#### Required work:
Your output should be the lines below from the one with "708x517 pixels. At" through the one with "Task: Open 查看官方文档的场景说明 link", copied exactly, pictures excluded.

#### Data for review:
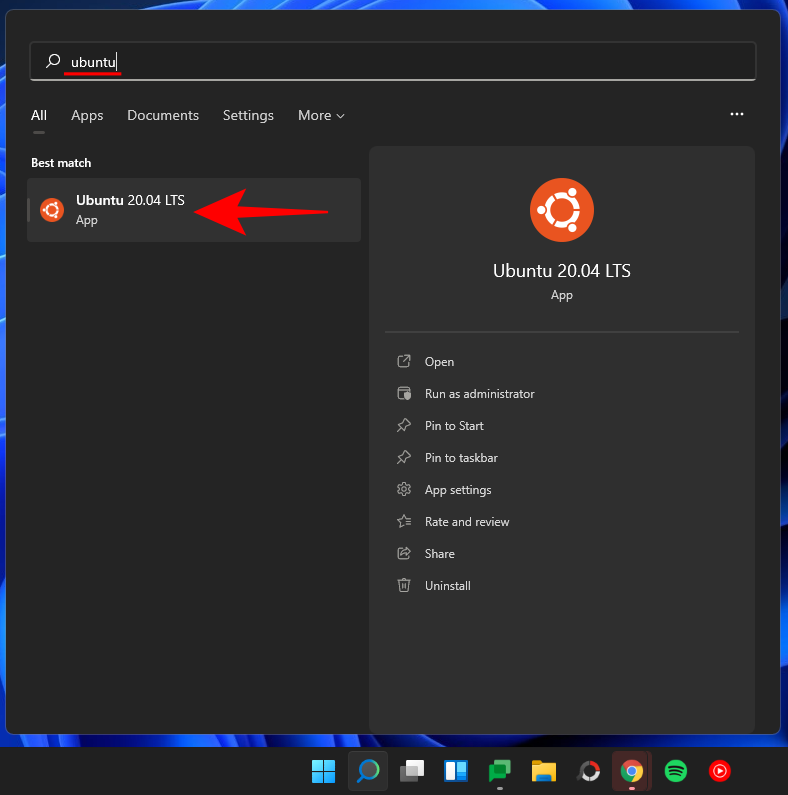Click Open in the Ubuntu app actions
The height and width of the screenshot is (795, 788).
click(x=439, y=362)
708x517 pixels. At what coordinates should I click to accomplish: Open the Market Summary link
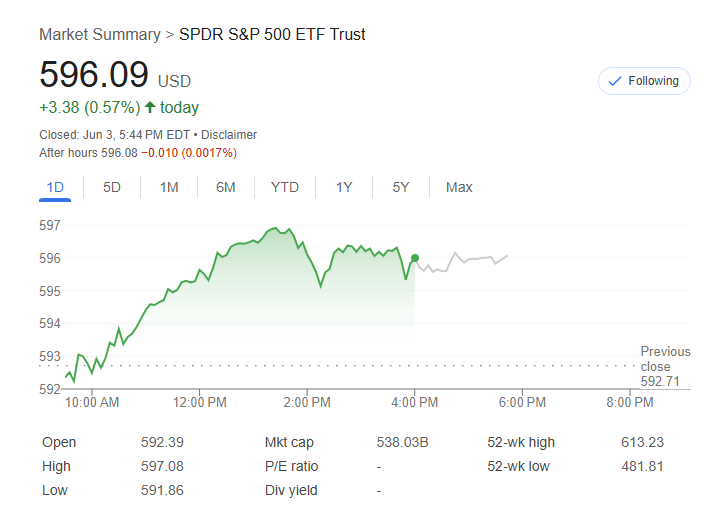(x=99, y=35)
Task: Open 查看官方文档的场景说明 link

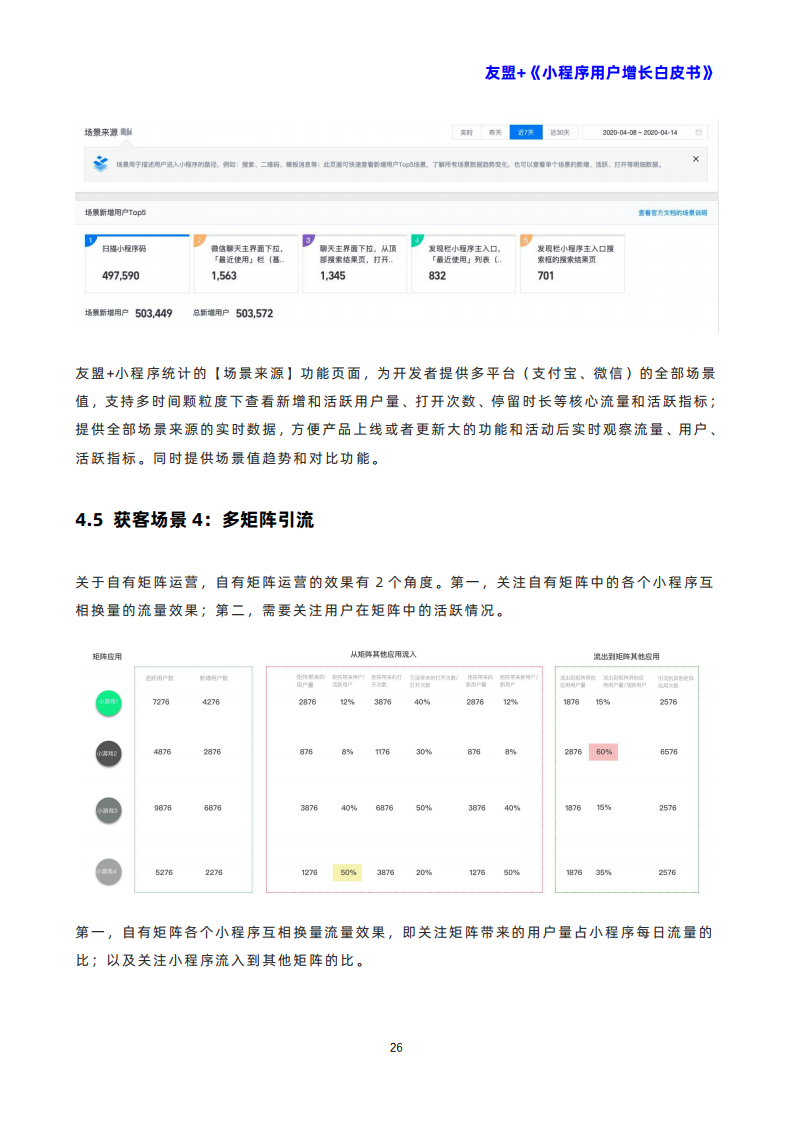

--

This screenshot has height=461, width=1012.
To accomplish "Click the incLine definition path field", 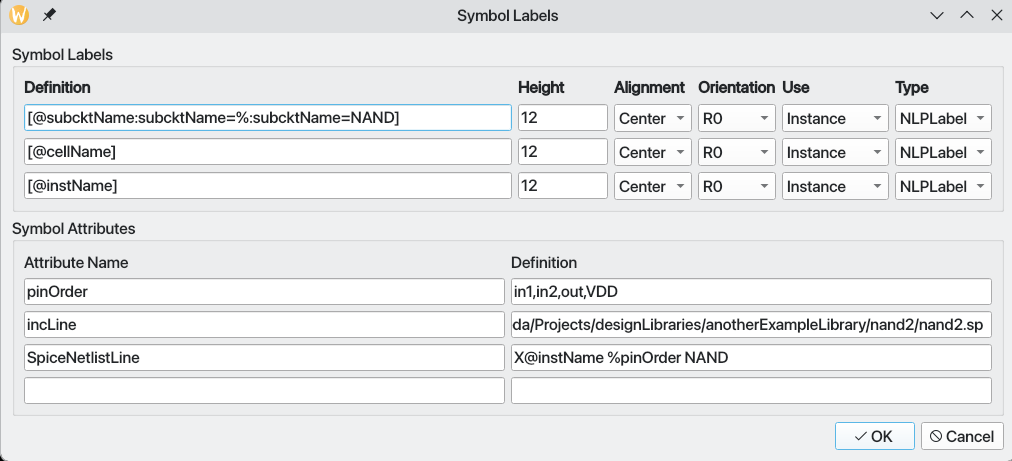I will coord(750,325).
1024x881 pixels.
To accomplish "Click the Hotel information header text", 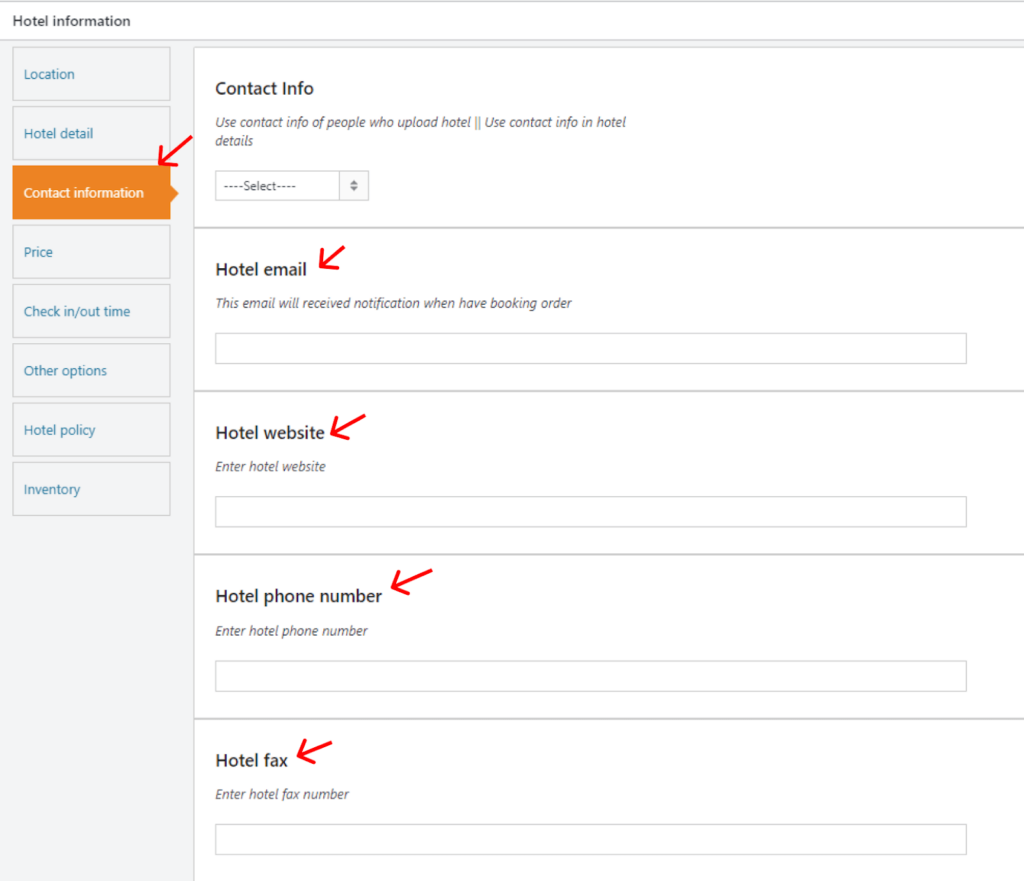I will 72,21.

==

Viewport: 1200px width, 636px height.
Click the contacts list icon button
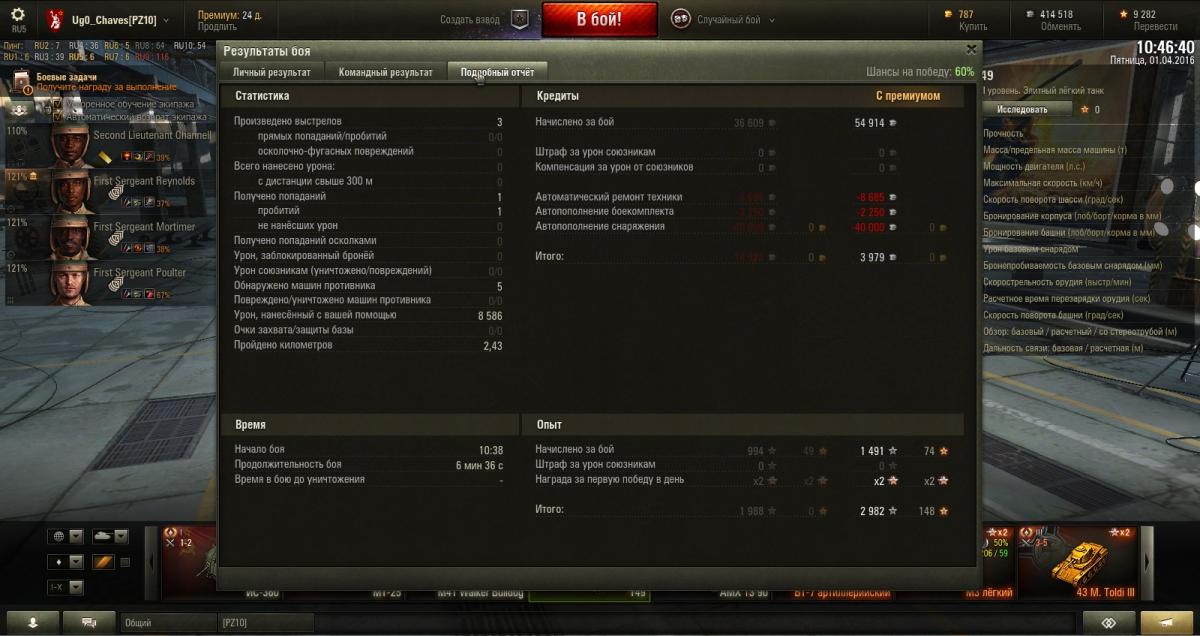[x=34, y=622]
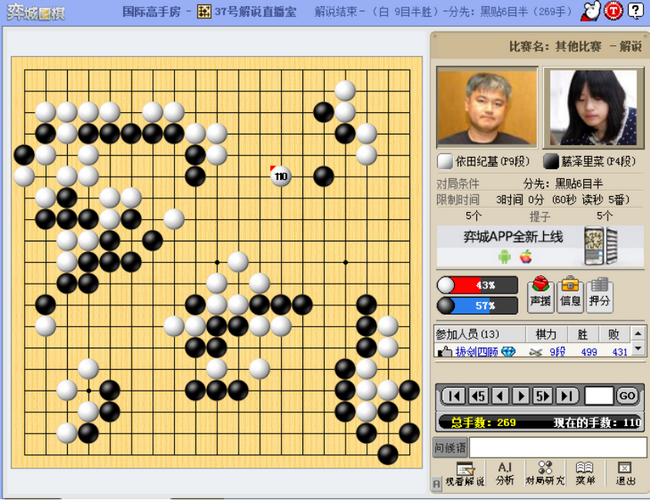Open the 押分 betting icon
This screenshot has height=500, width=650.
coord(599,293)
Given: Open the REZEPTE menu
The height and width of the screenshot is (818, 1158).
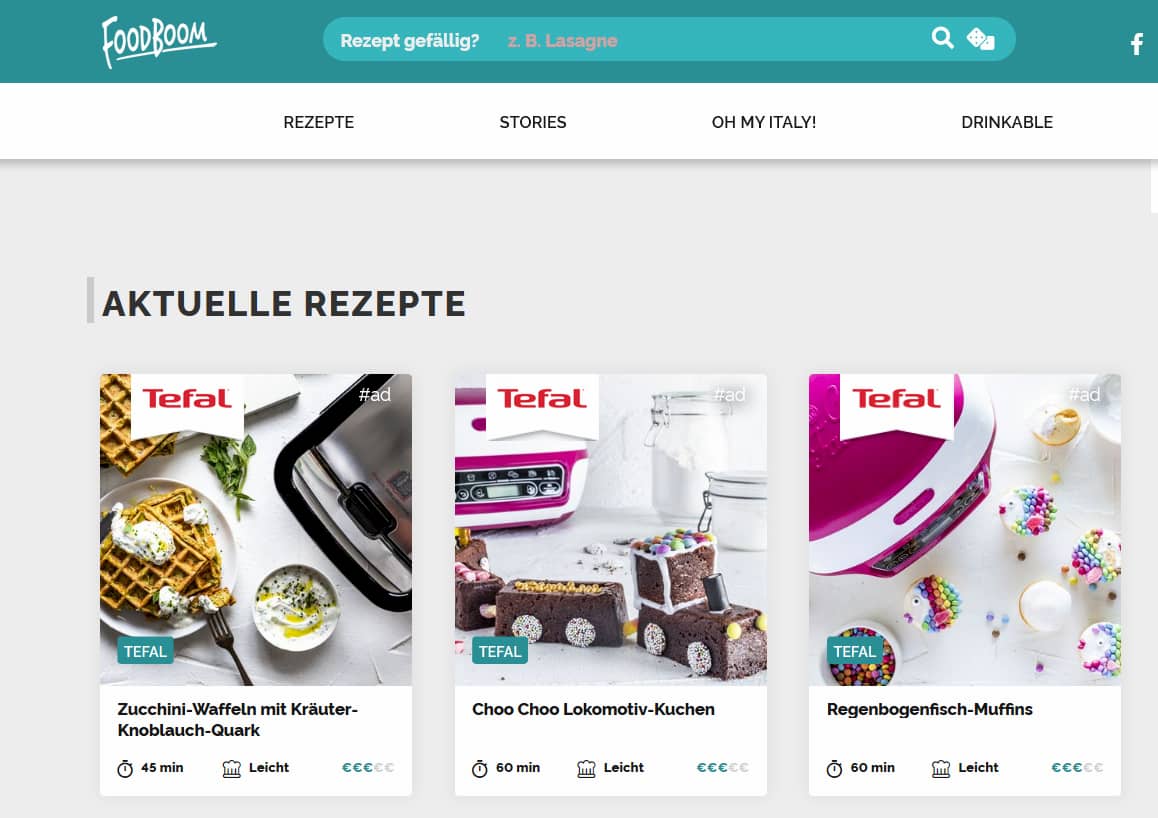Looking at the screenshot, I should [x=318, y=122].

#### Response box:
708x517 pixels. At what coordinates should I click to accomplish: Open the Market Summary link
(x=99, y=35)
Task: Open 查看官方文档的场景说明 link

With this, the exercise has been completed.